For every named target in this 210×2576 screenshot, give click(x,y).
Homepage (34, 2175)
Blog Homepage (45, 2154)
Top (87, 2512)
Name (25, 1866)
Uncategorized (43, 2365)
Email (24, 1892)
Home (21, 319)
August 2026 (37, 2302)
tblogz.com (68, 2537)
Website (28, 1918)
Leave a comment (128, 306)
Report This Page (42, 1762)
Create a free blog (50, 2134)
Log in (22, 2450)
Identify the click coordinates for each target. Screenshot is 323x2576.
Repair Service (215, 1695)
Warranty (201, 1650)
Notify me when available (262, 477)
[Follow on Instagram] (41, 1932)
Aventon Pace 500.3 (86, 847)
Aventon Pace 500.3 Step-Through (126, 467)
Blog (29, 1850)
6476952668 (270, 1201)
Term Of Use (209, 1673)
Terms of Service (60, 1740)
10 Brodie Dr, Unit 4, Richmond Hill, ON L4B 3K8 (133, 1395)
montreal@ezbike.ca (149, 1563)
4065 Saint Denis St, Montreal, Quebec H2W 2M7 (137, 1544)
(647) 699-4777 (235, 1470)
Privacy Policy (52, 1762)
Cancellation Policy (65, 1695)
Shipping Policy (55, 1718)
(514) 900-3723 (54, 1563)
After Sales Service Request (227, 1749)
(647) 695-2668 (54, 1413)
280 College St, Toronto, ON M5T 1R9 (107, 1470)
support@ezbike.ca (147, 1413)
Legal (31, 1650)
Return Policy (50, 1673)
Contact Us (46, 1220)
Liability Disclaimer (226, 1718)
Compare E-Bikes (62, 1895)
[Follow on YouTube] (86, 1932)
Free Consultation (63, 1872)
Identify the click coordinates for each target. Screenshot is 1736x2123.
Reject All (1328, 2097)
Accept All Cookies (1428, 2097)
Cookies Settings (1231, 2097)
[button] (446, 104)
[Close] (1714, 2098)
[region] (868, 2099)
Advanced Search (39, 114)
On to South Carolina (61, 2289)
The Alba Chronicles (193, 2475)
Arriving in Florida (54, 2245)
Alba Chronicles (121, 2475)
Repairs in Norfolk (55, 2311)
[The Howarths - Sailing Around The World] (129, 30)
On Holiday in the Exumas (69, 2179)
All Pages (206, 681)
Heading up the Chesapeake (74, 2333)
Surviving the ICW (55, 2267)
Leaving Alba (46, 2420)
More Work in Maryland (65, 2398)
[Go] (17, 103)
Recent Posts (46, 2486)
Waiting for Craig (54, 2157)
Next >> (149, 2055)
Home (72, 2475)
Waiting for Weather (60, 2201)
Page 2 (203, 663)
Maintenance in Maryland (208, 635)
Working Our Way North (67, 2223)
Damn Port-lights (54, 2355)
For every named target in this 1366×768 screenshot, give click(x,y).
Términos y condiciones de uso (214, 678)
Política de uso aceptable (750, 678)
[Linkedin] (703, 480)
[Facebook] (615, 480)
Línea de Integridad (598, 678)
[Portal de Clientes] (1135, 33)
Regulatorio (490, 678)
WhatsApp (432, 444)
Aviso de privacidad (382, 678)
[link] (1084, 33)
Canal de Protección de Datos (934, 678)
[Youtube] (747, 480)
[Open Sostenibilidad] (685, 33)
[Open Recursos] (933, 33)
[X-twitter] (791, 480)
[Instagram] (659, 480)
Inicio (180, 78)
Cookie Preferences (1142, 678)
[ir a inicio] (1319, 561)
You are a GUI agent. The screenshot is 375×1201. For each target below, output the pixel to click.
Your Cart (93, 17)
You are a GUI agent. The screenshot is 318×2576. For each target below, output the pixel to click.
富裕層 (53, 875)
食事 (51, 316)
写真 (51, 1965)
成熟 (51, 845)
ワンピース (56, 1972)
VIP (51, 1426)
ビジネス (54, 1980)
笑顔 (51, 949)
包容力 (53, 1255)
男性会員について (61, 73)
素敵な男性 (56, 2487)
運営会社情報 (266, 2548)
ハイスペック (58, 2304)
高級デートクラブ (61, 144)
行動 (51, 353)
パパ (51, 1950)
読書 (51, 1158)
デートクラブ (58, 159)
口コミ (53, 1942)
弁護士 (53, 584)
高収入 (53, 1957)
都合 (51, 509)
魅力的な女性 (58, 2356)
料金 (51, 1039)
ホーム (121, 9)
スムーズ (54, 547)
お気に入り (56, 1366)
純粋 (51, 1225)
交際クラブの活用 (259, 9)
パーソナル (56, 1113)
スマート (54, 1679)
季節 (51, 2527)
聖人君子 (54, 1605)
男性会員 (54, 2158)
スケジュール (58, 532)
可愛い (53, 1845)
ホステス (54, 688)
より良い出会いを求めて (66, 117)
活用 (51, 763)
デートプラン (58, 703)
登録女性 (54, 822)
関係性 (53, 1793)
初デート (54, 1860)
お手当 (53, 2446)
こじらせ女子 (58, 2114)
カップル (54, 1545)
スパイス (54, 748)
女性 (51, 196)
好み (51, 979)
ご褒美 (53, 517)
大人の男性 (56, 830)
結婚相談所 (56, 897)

Task ▸ Line by line, copy the data above exactly as it reads.

Output for this task ▸
For every named target in this 210×2576 screenshot, give click(x,y).
Homepage (34, 2175)
Blog Homepage (45, 2154)
Top (87, 2512)
Name (25, 1866)
Uncategorized (43, 2365)
Email (24, 1892)
Home (21, 319)
August 2026 (37, 2302)
tblogz.com (68, 2537)
Website (28, 1918)
Leave a comment (128, 306)
Report This Page (42, 1762)
Create a free blog (50, 2134)
Log in (22, 2450)
Identify the click coordinates for each target. Screenshot is 323x2576.
Repair Service (215, 1695)
Warranty (201, 1650)
Notify me when available (262, 477)
[Follow on Instagram] (41, 1932)
Aventon Pace 500.3 (86, 847)
Aventon Pace 500.3 Step-Through (126, 467)
Blog (29, 1850)
6476952668 (270, 1201)
Term Of Use (209, 1673)
Terms of Service (60, 1740)
10 Brodie Dr, Unit 4, Richmond Hill, ON L4B 3K8 (133, 1395)
montreal@ezbike.ca (149, 1563)
4065 Saint Denis St, Montreal, Quebec H2W 2M7 (137, 1544)
(647) 699-4777 (235, 1470)
Privacy Policy (52, 1762)
Cancellation Policy (65, 1695)
Shipping Policy (55, 1718)
(514) 900-3723 (54, 1563)
After Sales Service Request (227, 1749)
(647) 695-2668 (54, 1413)
280 College St, Toronto, ON M5T 1R9 (107, 1470)
support@ezbike.ca (147, 1413)
Legal (31, 1650)
Return Policy (50, 1673)
Contact Us (46, 1220)
Liability Disclaimer (226, 1718)
Compare E-Bikes (62, 1895)
[Follow on YouTube] (86, 1932)
Free Consultation (63, 1872)
Identify the click coordinates for each target. Screenshot is 1736x2123.
Reject All (1328, 2097)
Accept All Cookies (1428, 2097)
Cookies Settings (1231, 2097)
[button] (446, 104)
[Close] (1714, 2098)
[region] (868, 2099)
Advanced Search (39, 114)
On to South Carolina (61, 2289)
The Alba Chronicles (193, 2475)
Arriving in Florida (54, 2245)
Alba Chronicles (121, 2475)
Repairs in Norfolk (55, 2311)
[The Howarths - Sailing Around The World] (129, 30)
On Holiday in the Exumas (69, 2179)
All Pages (206, 681)
Heading up the Chesapeake (74, 2333)
Surviving the ICW (55, 2267)
Leaving Alba (46, 2420)
More Work in Maryland (65, 2398)
[Go] (17, 103)
Recent Posts (46, 2486)
Waiting for Craig (54, 2157)
Next >> (149, 2055)
Home (72, 2475)
Waiting for Weather (60, 2201)
Page 2 (203, 663)
Maintenance in Maryland (208, 635)
Working Our Way North (67, 2223)
Damn Port-lights (54, 2355)
For every named target in this 1366×768 screenshot, give click(x,y).
Términos y condiciones de uso (214, 678)
Política de uso aceptable (750, 678)
[Linkedin] (703, 480)
[Facebook] (615, 480)
Línea de Integridad (598, 678)
[Portal de Clientes] (1135, 33)
Regulatorio (490, 678)
WhatsApp (432, 444)
Aviso de privacidad (382, 678)
[link] (1084, 33)
Canal de Protección de Datos (934, 678)
[Youtube] (747, 480)
[Open Sostenibilidad] (685, 33)
[Open Recursos] (933, 33)
[X-twitter] (791, 480)
[Instagram] (659, 480)
Inicio (180, 78)
Cookie Preferences (1142, 678)
[ir a inicio] (1319, 561)
You are a GUI agent. The screenshot is 375×1201. For each target below, output the pixel to click.
Your Cart (93, 17)
You are a GUI agent. The screenshot is 318×2576. For each target below, output the pixel to click.
富裕層 (53, 875)
食事 (51, 316)
写真 (51, 1965)
成熟 (51, 845)
ワンピース (56, 1972)
VIP (51, 1426)
ビジネス (54, 1980)
笑顔 (51, 949)
包容力 (53, 1255)
男性会員について (61, 73)
素敵な男性 (56, 2487)
運営会社情報 (266, 2548)
ハイスペック (58, 2304)
高級デートクラブ (61, 144)
行動 (51, 353)
パパ (51, 1950)
読書 (51, 1158)
デートクラブ (58, 159)
口コミ (53, 1942)
弁護士 (53, 584)
高収入 (53, 1957)
都合 (51, 509)
魅力的な女性 (58, 2356)
料金 (51, 1039)
ホーム (121, 9)
スムーズ (54, 547)
お気に入り (56, 1366)
純粋 (51, 1225)
交際クラブの活用 (259, 9)
パーソナル (56, 1113)
スマート (54, 1679)
季節 (51, 2527)
聖人君子 (54, 1605)
男性会員 (54, 2158)
スケジュール (58, 532)
可愛い (53, 1845)
ホステス (54, 688)
より良い出会いを求めて (66, 117)
活用 (51, 763)
デートプラン (58, 703)
登録女性 (54, 822)
関係性 (53, 1793)
初デート (54, 1860)
お手当 (53, 2446)
こじらせ女子 (58, 2114)
カップル (54, 1545)
スパイス (54, 748)
女性 (51, 196)
好み (51, 979)
ご褒美 (53, 517)
大人の男性 (56, 830)
結婚相談所 (56, 897)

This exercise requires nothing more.